Kierowca F1 musi zapomnieć o transferze? W grę wchodzi rozwiązanie kontraktu

Materiały prasowe / Williams / Na zdjęciu: Alexander Albon
Materiały prasowe / Williams / Na zdjęciu: Alexander Albon

Williams potwierdził, że Alexander Albon ma ważny kontrakt z zespołem na rok 2025. Może to pozbawić Taja szansy jazdy w jednej z czołowych ekip F1. Sam kierowca mówi wprost, że "czas pokaże", czy nadal będzie jeździł w Williamsie.

W tym artykule dowiesz się o:

W ostatnich tygodniach sporo dzieje się wokół Alexandra Albona. Taj był łączony chociażby z Ferrari, ale transfer Lewisa Hamiltona sprawia, że ten kierunek jest nieaktualny. 27-latek ma znajdować się też na celowniku Red Bull Racing i Mercedesa. W obu przypadkach mówimy o czołowych ekipach Formuły 1, w których kierowca miałby większą szansę na walkę o zwycięstwa niż w Williamsie.

Problemem jest jednak kontrakt Albona. Przez wiele miesięcy utrzymywano, że Taj związał się z Williamsem aż do końca 2025 roku. Niedawno Roberto Chinchero z "Motorsportu" twierdził jednak, że kierowca może być dostępny na rynku transferowym już po nadchodzącym sezonie.

- Alex podpisał kontrakt z Williamsem do końca 2025 roku. Nie mówiłem o tym publicznie, bo nie czułem takiej potrzeby. Zatem wszystkie doniesienia dziennikarzy są czystymi spekulacjami. Naszym zadaniem w Williamsie jest stworzenie środowiska, które zasługuje na kierowcę takiego kalibru jak Alex. To proste - powiedział motorsport.com James Vowles, szef ekipy z Grove.

ZOBACZ WIDEO: #dziejesiewsporcie: Nie minęło nawet 20 sekund. Szalony początek meczu

Albon w minionym sezonie zdobył 27 z 28 punktów Williamsa.

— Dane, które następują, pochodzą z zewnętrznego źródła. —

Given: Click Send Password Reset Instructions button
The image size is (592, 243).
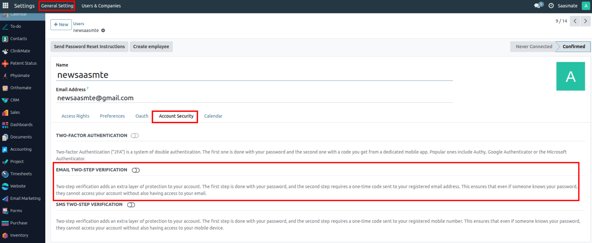Looking at the screenshot, I should 89,47.
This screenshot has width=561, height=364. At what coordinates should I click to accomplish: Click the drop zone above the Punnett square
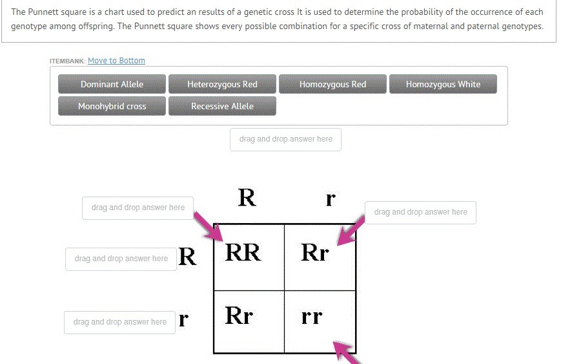[285, 139]
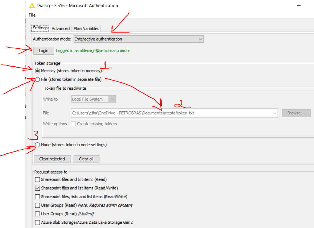Check Sharepoint files and list items (Read)
The height and width of the screenshot is (228, 314).
37,179
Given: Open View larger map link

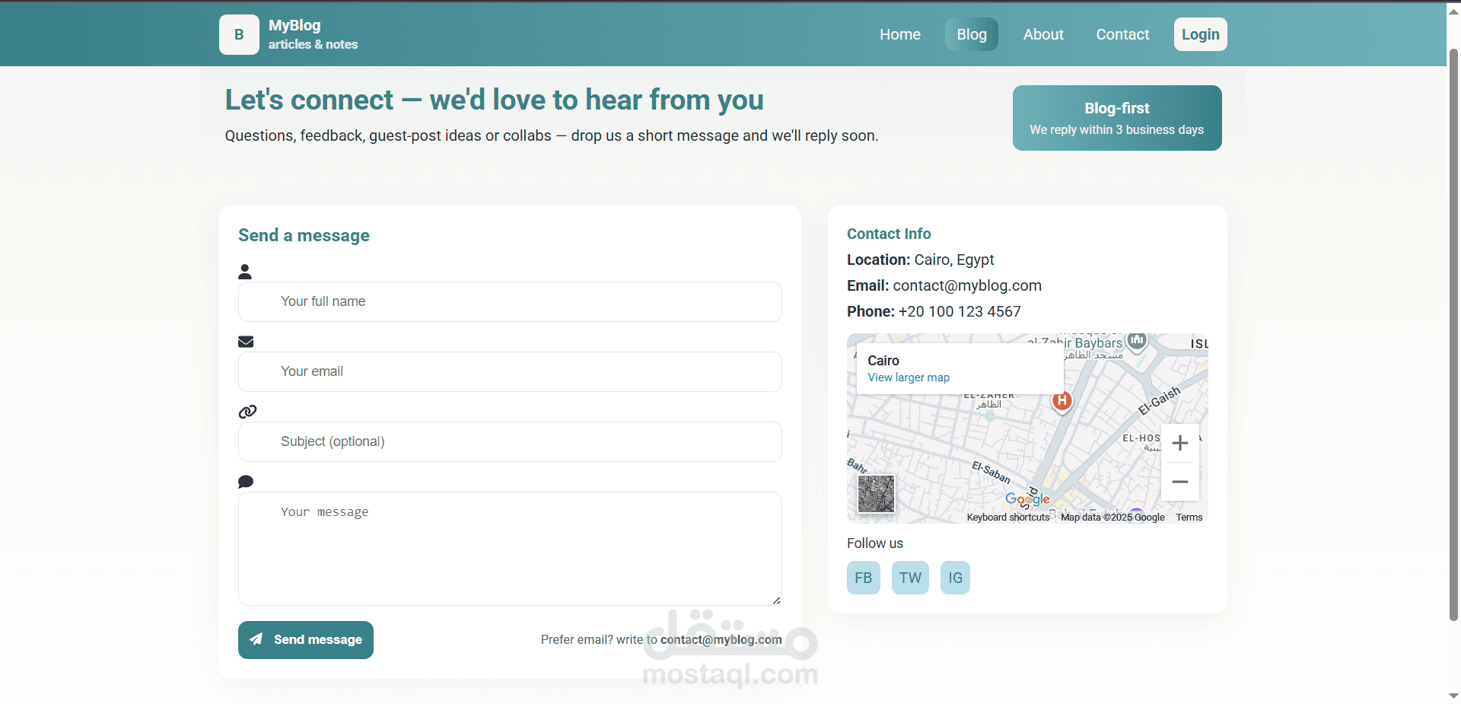Looking at the screenshot, I should [x=909, y=377].
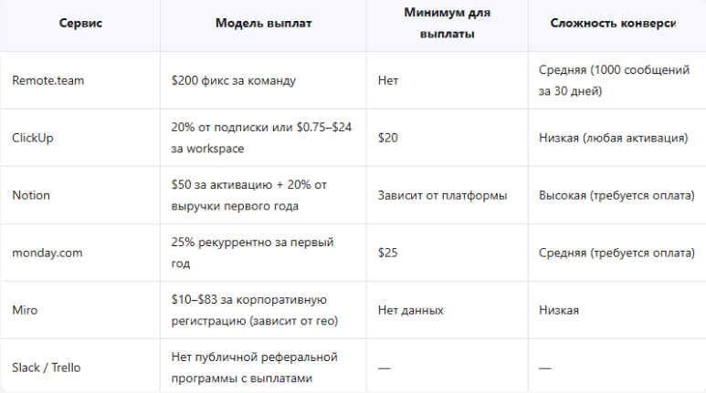Viewport: 706px width, 393px height.
Task: Click the "Низкая (любая активация)" cell
Action: [x=614, y=138]

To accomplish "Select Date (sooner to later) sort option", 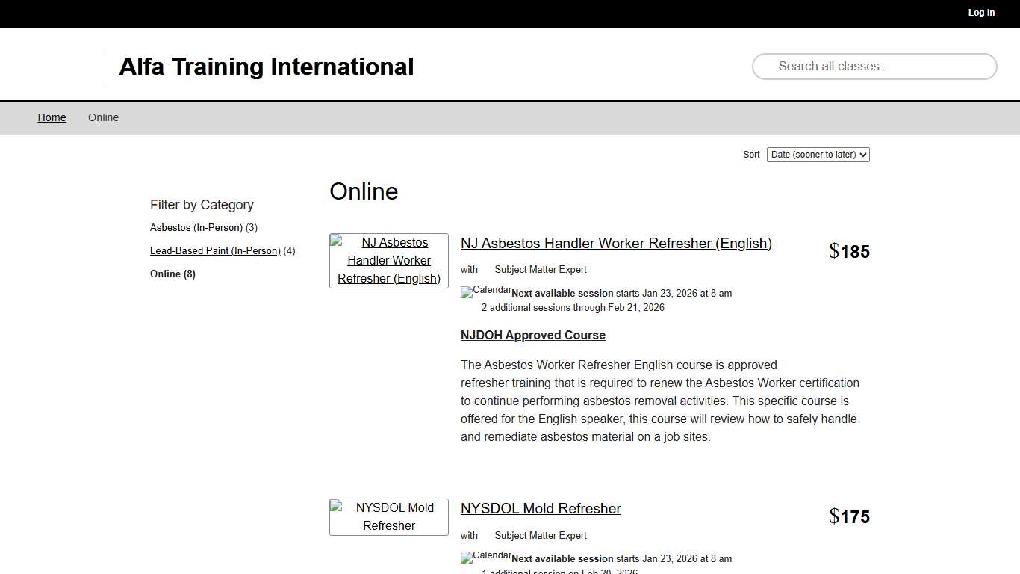I will point(818,155).
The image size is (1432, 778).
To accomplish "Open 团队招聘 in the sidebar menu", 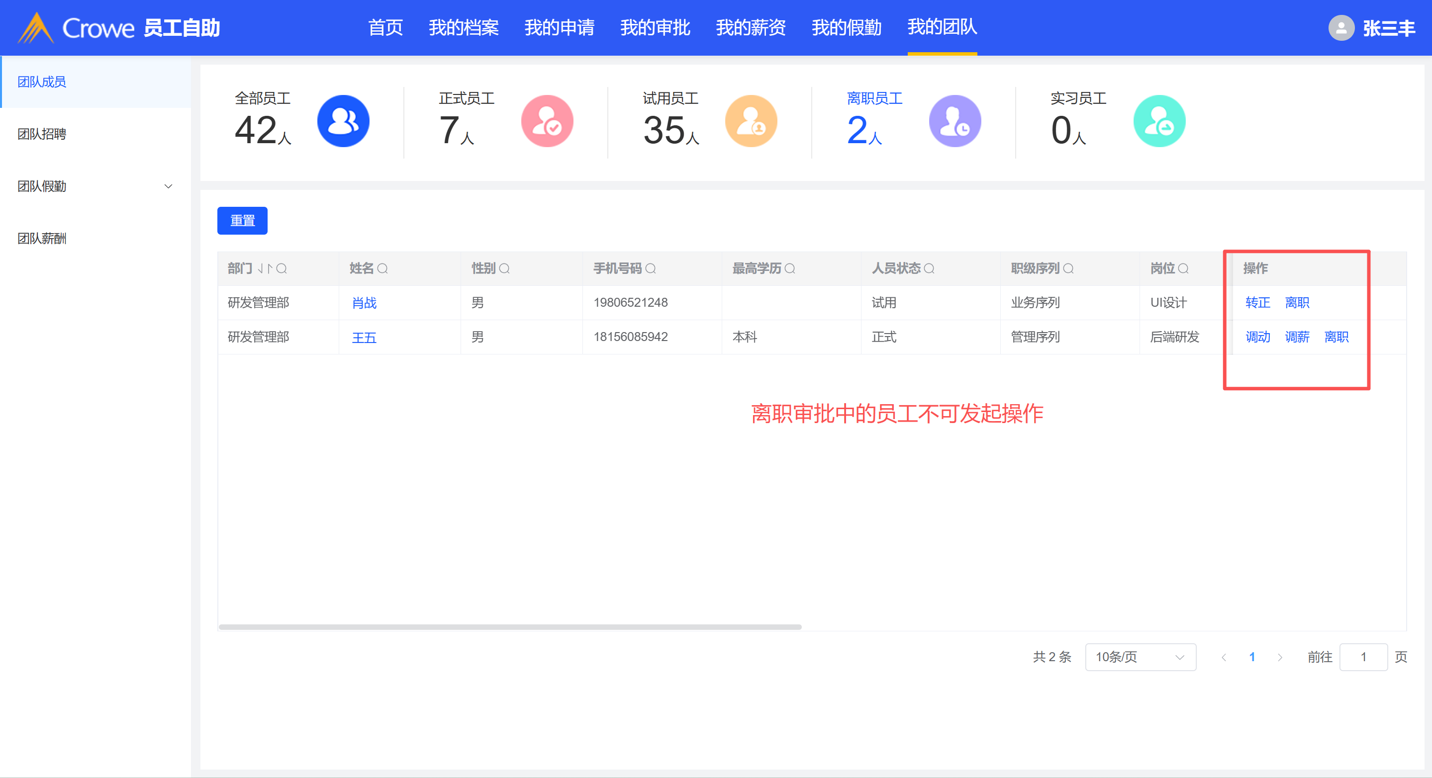I will [42, 134].
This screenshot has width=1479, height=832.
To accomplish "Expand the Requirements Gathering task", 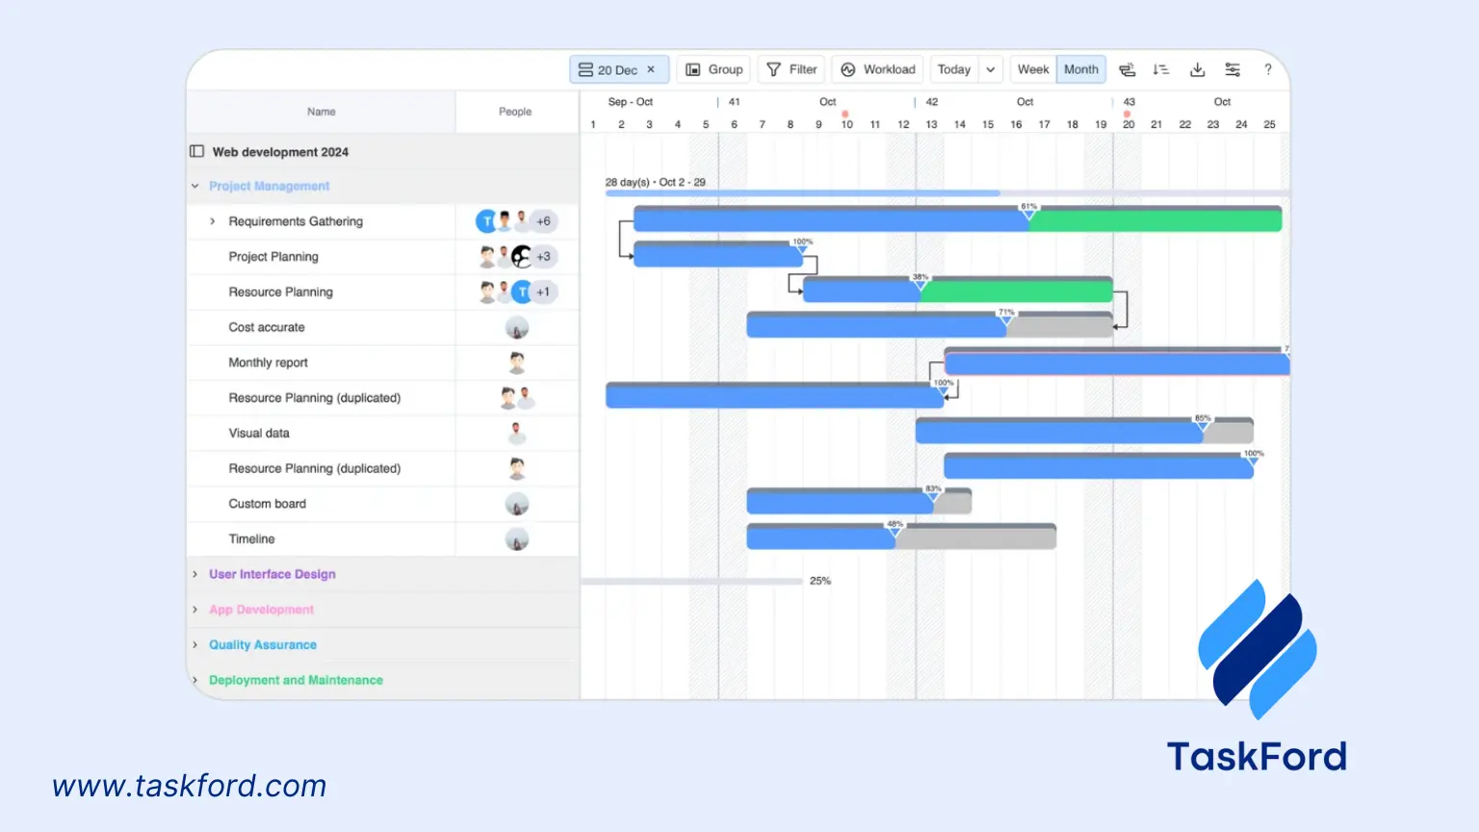I will 212,221.
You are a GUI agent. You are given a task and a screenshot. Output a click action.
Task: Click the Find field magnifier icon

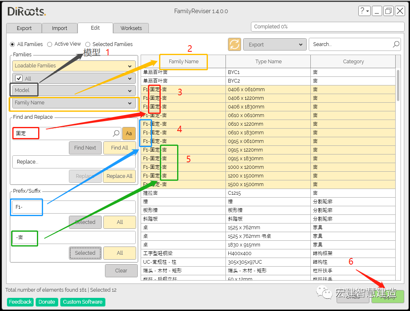pyautogui.click(x=116, y=133)
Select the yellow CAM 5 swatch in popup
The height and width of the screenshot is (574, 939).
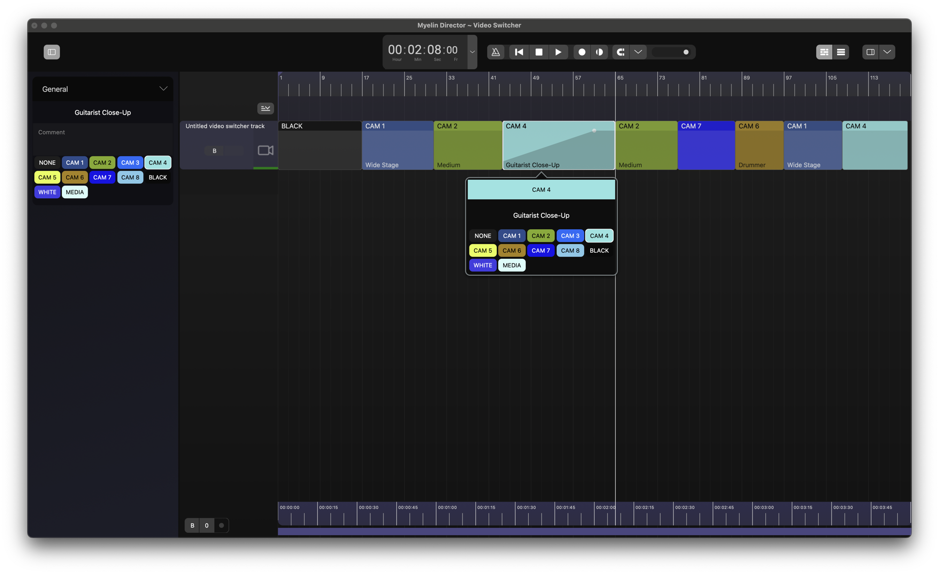483,250
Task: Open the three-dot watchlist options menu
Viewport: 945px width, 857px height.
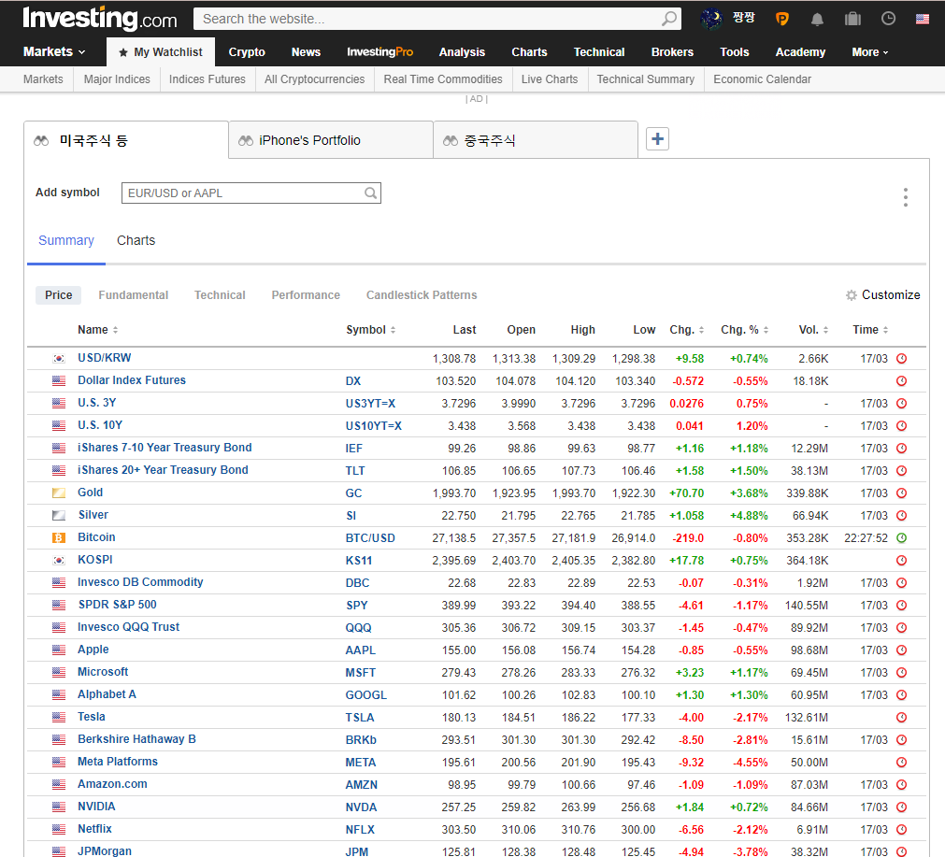Action: click(905, 197)
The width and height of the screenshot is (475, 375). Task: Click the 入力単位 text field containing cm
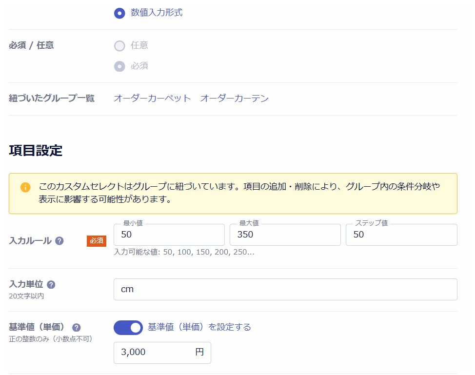285,290
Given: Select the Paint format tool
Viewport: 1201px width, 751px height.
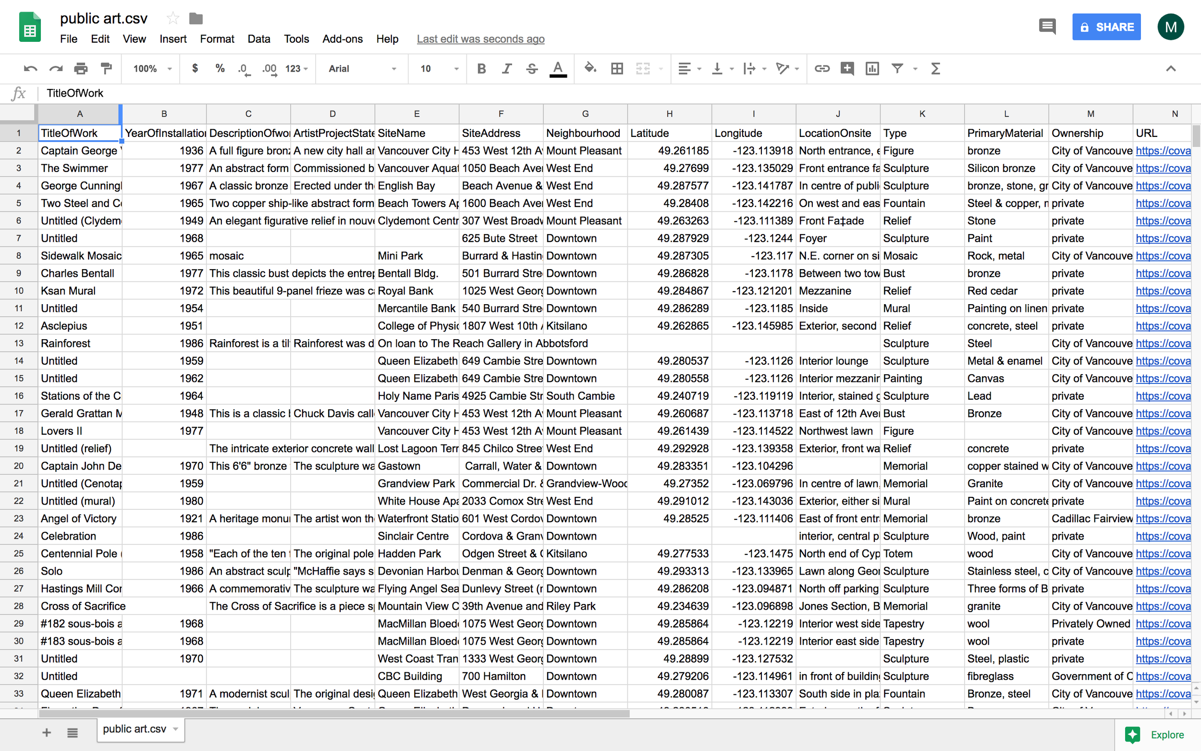Looking at the screenshot, I should [106, 69].
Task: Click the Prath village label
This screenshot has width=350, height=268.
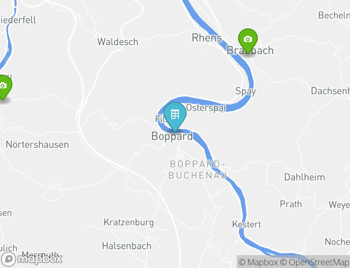Action: [291, 204]
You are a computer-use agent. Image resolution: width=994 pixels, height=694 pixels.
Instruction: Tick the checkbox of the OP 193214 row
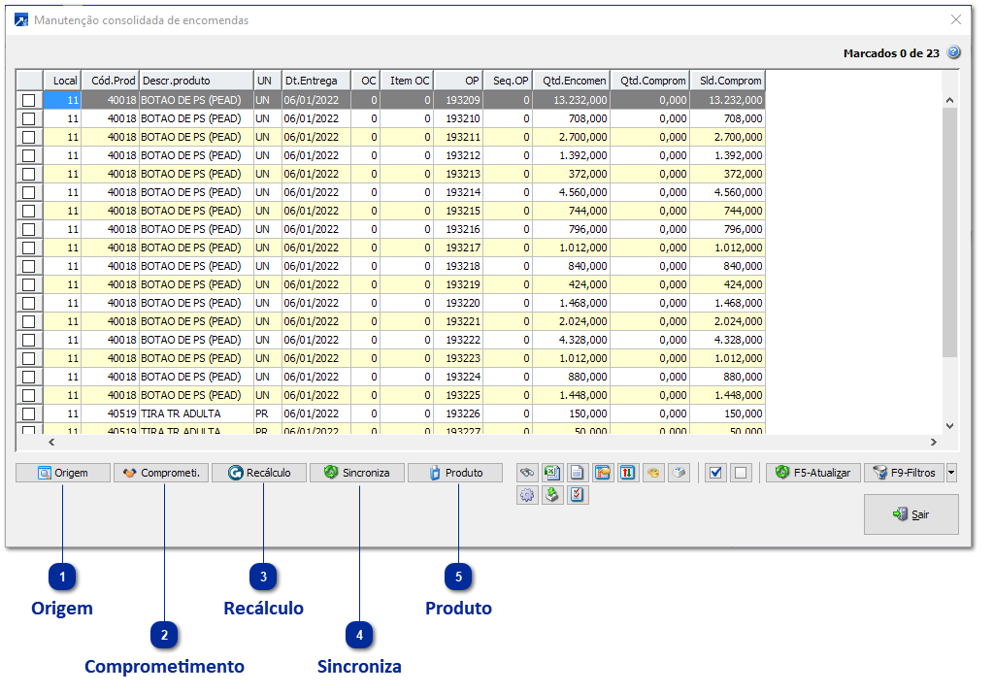click(29, 192)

Głównie dzięki niemu ekipa zajęła siódme miejsce w mistrzostwach. - To niesamowity kierowca, który zasługuje na miejsce w czołówce. Prowadzimy solidne rozmowy na temat tego, w jakim kierunku chcemy podążać. Chcemy odbyć tę wspólną podróż razem - dodał szef Williamsa.

Kierowca z Tajlandii nie wypowiada się jednak tak stanowczo o dalszych startach w dotychczasowym zespole. - Zobaczymy. Czas pokaże. Skupiam się na sezonie 2024 i niech tak pozostanie. Tak, aby zespół wykonał kolejny progres przed rokiem 2025. Realistycznie patrząc, chcę być w tej ekipie. Jeśli znajdzie się on w takim miejscu, w którym chcę by był, to zawrzemy długoterminowy kontrakt - stwierdził Albon.

Gdyby Albon zapragnął jazdy w czołowym zespole F1 w sezonie 2025, musiałby wykupić swój kontrakt i zapłacić sowite odszkodowanie Williamsowi. Czy zespół byłby tym w ogóle zainteresowany? - Czy stanąłbym mu na drodze? Jako szef biorę odpowiedzialność za Williamsa. Nie odpowiadam tylko za Alexa, ale za cały zespół. Jakakolwiek decyzja zapadnie, to wydarzy się tak, bo będę miał pewność, że postanowiłem słusznie mając z tyłu głowy długoterminowy projekt - podsumował Vowles.

Czytaj także:
Totalna rewolucja. Wygląd bolidu zszokował fanów F1
Szef Red Bulla poproszony o rezygnację! Szok w F1

Komentarze (0)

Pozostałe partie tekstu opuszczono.